Dozens of states file anti-trust lawsuit against Google
DENVER (AP) — Dozens of states filed an anti-trust lawsuit against Google on Thursday, alleging that the search giant has an illegal monopoly over the online search market that hurts consumers and advertisers. It’s the third antitrust salvo to slam Google during the past two months as the Department of Justice and attorneys general from across the U.S. weigh in with how they believe the company is abusing its immense power. Google says it’s prepared to answer questions about its operations.
Snow days, virtual opera: The office holiday party goes on
NEW YORK (AP) — Many companies are forgoing office holiday parties this year because of virus concerns. But others say their employees want some kind of bash to break up the anxiety and isolation. The challenge is how to organize a virtual celebration that doesn’t feel like yet another Zoom meeting. One marketing firm is organizing a virtual murder mystery party. Another business is holding an outdoor snow day. And one law firm invited opera singers to perform legal-themed arias online. Other companies are skipping the parties and sending their employees gift baskets or making donations to charities they choose.
Wall Street braces for trading surge as Tesla enters S&P 500
LOS ANGELES (AP) — Wall Street is gearing up for an avalanche of trading and volatility ahead of Tesla’s entry into the S&P 500 index. Shares in the electric car maker, led by Elon Musk, have skyrocketed by more than 650% this year, bringing the company’s market value to around $600 billion. That makes Tesla the biggest company ever to be added to the S&P 500, and its inclusion is expected to trigger a torrent of trading by institutional investors. Tesla will be one of the 10 most valuable companies in the index, along with Apple, Microsoft and Facebook, increasing the likelihood that a few big stocks will weigh heavily on the index’s performance.

_INFORMATION SHOWN:_

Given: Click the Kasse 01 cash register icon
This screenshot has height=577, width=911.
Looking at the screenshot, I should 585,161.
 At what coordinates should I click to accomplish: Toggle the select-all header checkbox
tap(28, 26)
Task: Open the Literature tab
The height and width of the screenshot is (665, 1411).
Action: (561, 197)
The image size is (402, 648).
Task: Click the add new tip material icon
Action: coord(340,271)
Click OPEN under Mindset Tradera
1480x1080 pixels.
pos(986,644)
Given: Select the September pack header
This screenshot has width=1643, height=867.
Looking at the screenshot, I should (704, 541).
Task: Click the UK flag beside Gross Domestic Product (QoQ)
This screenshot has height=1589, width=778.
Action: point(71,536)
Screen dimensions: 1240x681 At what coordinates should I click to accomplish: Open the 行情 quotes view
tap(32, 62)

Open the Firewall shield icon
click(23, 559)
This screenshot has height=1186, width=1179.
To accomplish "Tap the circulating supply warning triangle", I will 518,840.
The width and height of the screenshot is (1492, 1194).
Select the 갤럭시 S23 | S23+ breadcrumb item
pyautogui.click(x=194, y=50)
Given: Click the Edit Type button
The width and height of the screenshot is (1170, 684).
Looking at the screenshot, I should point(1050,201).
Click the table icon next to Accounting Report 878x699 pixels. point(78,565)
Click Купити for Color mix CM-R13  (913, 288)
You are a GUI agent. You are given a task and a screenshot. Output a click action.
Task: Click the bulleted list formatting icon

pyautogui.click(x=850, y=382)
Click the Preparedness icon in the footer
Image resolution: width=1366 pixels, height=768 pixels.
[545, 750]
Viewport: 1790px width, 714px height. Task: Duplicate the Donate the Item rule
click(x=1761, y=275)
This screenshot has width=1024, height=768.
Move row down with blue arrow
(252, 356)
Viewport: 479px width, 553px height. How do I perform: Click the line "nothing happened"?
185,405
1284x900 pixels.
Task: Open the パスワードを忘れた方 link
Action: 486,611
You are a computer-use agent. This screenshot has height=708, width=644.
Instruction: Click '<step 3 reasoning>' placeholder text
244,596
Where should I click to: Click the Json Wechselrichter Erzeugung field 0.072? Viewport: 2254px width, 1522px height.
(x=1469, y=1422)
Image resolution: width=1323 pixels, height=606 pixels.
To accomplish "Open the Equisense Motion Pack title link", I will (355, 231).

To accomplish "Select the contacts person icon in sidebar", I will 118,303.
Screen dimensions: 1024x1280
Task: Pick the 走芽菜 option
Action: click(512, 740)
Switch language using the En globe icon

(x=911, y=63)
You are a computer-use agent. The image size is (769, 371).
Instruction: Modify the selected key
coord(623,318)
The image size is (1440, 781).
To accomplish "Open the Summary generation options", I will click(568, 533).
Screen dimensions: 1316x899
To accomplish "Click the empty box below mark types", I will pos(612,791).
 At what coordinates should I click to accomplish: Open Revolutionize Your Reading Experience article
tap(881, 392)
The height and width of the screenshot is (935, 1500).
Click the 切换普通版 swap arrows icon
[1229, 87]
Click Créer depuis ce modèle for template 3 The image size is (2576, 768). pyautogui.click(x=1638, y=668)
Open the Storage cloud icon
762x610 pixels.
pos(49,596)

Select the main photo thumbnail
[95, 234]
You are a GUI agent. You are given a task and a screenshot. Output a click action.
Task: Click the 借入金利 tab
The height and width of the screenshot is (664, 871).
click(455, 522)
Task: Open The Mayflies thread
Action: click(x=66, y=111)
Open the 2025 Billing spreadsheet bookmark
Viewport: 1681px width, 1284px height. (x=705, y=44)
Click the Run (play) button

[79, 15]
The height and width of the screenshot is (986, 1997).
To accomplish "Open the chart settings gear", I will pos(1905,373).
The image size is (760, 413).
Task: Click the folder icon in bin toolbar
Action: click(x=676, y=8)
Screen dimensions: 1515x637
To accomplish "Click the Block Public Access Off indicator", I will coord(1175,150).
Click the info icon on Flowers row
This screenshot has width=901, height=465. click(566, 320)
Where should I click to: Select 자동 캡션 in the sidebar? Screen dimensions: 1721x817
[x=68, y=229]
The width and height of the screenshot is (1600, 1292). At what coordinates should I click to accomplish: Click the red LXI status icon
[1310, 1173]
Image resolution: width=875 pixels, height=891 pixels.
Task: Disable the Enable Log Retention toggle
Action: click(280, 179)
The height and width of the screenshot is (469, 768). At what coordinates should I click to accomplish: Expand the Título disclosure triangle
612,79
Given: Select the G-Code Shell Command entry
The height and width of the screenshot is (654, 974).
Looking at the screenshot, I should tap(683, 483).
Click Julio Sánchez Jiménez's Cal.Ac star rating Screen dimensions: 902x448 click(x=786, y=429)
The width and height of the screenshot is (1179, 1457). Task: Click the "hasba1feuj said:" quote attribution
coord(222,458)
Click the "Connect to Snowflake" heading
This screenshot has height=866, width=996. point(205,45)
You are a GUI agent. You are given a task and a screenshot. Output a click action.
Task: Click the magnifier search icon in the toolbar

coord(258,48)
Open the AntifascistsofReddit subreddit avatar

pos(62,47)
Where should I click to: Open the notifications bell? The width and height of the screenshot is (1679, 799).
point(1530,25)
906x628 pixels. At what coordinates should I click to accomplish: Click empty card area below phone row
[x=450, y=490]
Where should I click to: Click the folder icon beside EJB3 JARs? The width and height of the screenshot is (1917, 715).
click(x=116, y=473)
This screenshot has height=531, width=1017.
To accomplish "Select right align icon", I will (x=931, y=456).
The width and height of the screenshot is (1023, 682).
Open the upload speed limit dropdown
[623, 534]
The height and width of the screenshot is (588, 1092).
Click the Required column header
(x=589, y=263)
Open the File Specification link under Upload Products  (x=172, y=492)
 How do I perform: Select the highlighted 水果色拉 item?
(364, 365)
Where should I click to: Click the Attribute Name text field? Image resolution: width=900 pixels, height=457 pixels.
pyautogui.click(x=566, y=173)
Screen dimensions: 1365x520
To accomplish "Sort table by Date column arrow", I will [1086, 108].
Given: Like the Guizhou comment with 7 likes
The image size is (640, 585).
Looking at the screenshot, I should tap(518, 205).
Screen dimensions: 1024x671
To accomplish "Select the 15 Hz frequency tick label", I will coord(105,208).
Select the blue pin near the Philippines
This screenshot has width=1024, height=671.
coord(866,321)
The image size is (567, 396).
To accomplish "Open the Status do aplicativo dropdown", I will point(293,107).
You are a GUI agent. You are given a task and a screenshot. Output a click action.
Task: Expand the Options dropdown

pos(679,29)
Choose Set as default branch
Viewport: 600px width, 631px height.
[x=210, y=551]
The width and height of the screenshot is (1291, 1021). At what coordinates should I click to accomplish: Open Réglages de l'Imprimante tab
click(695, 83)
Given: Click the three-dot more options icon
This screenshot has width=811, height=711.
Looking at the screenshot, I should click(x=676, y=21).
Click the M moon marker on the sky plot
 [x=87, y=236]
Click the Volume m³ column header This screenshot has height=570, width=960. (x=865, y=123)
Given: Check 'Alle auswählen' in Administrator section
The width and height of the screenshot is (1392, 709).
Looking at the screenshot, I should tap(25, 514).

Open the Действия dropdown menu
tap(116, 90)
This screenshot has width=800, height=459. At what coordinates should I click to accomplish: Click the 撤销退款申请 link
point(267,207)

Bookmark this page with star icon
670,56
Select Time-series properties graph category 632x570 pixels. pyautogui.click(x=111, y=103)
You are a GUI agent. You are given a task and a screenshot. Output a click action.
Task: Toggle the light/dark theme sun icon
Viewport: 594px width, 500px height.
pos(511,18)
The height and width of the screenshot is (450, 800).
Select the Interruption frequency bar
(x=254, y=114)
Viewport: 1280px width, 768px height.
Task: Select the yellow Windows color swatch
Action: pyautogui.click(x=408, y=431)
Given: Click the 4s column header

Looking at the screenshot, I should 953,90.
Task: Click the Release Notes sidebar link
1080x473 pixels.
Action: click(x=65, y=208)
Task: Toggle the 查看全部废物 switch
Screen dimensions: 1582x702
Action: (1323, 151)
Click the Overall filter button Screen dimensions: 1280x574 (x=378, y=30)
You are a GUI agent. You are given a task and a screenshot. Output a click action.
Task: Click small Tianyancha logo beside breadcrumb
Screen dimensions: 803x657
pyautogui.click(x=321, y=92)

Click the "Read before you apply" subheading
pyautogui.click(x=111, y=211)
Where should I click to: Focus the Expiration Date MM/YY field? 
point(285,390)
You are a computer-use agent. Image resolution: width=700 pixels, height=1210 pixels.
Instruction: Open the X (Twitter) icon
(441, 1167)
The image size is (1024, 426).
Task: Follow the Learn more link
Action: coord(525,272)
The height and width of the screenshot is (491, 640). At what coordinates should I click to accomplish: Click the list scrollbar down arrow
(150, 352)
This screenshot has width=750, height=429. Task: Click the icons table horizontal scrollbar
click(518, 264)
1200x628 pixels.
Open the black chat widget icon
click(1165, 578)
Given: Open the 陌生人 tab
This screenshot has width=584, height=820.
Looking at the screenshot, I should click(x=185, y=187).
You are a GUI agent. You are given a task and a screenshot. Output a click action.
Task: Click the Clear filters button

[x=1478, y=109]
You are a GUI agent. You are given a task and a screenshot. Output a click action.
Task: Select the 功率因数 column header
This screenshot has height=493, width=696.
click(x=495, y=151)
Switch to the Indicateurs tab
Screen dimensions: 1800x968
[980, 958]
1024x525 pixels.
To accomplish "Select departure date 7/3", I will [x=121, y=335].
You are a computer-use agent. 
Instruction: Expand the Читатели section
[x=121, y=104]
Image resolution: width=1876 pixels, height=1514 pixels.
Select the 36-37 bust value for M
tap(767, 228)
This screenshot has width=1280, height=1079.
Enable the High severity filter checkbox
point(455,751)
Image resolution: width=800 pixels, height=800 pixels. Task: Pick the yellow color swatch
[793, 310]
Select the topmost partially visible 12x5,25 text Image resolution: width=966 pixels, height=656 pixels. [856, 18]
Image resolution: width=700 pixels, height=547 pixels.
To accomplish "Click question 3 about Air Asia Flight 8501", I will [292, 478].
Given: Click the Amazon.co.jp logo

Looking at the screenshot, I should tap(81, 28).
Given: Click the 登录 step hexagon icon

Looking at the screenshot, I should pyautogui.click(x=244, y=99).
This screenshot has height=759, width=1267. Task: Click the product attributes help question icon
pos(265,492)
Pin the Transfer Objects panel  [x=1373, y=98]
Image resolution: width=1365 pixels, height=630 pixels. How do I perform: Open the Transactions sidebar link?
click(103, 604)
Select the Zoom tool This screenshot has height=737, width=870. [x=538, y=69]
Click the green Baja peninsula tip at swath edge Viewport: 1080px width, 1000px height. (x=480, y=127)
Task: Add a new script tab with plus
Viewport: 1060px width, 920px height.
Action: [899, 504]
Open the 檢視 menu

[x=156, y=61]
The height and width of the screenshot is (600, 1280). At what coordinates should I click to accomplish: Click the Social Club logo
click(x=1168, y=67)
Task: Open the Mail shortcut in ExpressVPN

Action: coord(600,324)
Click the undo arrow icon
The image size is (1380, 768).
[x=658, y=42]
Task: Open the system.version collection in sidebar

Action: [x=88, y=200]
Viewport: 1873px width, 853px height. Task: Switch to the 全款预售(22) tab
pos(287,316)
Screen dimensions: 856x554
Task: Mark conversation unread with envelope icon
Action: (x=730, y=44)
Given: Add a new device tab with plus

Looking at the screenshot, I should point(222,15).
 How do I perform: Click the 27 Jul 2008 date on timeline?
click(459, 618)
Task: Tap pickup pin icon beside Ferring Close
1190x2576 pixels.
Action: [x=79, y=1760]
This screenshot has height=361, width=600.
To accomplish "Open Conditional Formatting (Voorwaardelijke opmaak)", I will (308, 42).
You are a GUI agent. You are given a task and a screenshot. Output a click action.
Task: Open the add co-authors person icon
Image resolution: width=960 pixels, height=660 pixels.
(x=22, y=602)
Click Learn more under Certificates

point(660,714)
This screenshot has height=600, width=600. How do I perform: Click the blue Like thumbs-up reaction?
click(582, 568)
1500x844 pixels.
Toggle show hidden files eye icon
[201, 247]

_DIRECTIONS:_ Copy the news briefs word for word from "Snow days, virtual" to "charities they choose.". You won't need the records for any of this.

_RESPONSE:_
Snow days, virtual opera: The office holiday party goes on
NEW YORK (AP) — Many companies are forgoing office holiday parties this year because of virus concerns. But others say their employees want some kind of bash to break up the anxiety and isolation. The challenge is how to organize a virtual celebration that doesn’t feel like yet another Zoom meeting. One marketing firm is organizing a virtual murder mystery party. Another business is holding an outdoor snow day. And one law firm invited opera singers to perform legal-themed arias online. Other companies are skipping the parties and sending their employees gift baskets or making donations to charities they choose.